BROOKS’S LUCKY STRIKE
THE OLD adage about football managers — that it is better to be lucky than good — might apply to stage producers.
Young Frankenstein, Mel Brooks’s latest Broadway juggernaut, rolled into New York last week and was met with mixed reviews. Apparently the throwaway humour that made Brooks’s The Producers a recordbreaking hit is laid on too thickly and a touch too obviously this time around. Maybe when it arrives in London, as it surely will, the show will have a lighter touch.
But with a monster price tag of $450 (around £225) for a top ticket (production costs have reportedly run to $16 million), Young Frankenstein was always going to invite a value-formoney judgment that did not apply to the competing shows on Broadway (of which Notebook can particularly recommend the thrilling show Spring Awakening).
Yet the week after Brooks’s show opened, most of its competition has closed down because of a stagehands’ strike that, at the time of writing, has gone into its fifth day.

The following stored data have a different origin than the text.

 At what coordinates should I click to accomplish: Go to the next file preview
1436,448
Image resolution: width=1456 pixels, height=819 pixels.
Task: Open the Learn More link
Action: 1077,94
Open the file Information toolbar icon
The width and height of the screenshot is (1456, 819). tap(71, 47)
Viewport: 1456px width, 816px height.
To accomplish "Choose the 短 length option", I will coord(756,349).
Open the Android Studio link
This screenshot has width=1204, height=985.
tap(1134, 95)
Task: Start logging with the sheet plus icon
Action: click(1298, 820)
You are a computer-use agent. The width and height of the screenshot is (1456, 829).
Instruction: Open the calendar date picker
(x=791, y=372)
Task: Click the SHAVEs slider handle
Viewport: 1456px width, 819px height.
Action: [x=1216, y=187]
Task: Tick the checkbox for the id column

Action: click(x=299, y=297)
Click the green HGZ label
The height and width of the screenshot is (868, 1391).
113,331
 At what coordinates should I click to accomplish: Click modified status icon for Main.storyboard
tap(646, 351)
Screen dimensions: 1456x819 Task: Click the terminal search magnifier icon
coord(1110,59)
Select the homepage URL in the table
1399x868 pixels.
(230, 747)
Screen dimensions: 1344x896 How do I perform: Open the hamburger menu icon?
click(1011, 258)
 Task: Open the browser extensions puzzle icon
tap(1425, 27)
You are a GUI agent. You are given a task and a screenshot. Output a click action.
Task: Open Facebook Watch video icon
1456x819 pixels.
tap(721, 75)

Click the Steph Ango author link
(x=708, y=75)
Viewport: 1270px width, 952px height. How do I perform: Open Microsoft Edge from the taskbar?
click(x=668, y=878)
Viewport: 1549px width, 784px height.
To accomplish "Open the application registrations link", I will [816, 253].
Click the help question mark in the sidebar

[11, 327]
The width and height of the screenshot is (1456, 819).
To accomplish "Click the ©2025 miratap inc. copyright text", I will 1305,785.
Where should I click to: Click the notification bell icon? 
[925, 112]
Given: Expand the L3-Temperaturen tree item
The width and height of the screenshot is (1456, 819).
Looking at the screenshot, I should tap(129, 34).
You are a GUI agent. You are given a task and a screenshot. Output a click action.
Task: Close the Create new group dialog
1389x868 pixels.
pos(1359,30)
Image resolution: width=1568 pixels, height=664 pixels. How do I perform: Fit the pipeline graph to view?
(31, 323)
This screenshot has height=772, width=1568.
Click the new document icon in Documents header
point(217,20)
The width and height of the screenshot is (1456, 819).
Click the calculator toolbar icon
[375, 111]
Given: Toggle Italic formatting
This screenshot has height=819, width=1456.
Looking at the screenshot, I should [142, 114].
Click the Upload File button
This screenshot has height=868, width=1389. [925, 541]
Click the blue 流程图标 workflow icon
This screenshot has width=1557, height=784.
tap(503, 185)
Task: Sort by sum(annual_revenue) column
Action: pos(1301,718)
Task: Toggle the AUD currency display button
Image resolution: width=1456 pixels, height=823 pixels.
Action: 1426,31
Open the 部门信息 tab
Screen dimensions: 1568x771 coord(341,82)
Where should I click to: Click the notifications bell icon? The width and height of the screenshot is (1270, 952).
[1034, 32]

The industrial dispute has left only a handful of Broadway shows running, one of which, to give the show its full title, is The New Mel Brooks Musical Young Frankenstein.
Of the 35 Broadway shows that should be on offer, only a few are left running to tempt the punters. Notebook does not doubt that Mr Brooks — who has said that God knows that Young Frankenstein is a great show and will forgive anyone who pushes little old ladies out of the queue in order to get a ticket — only wishes for a fair and swift resolution to the strike.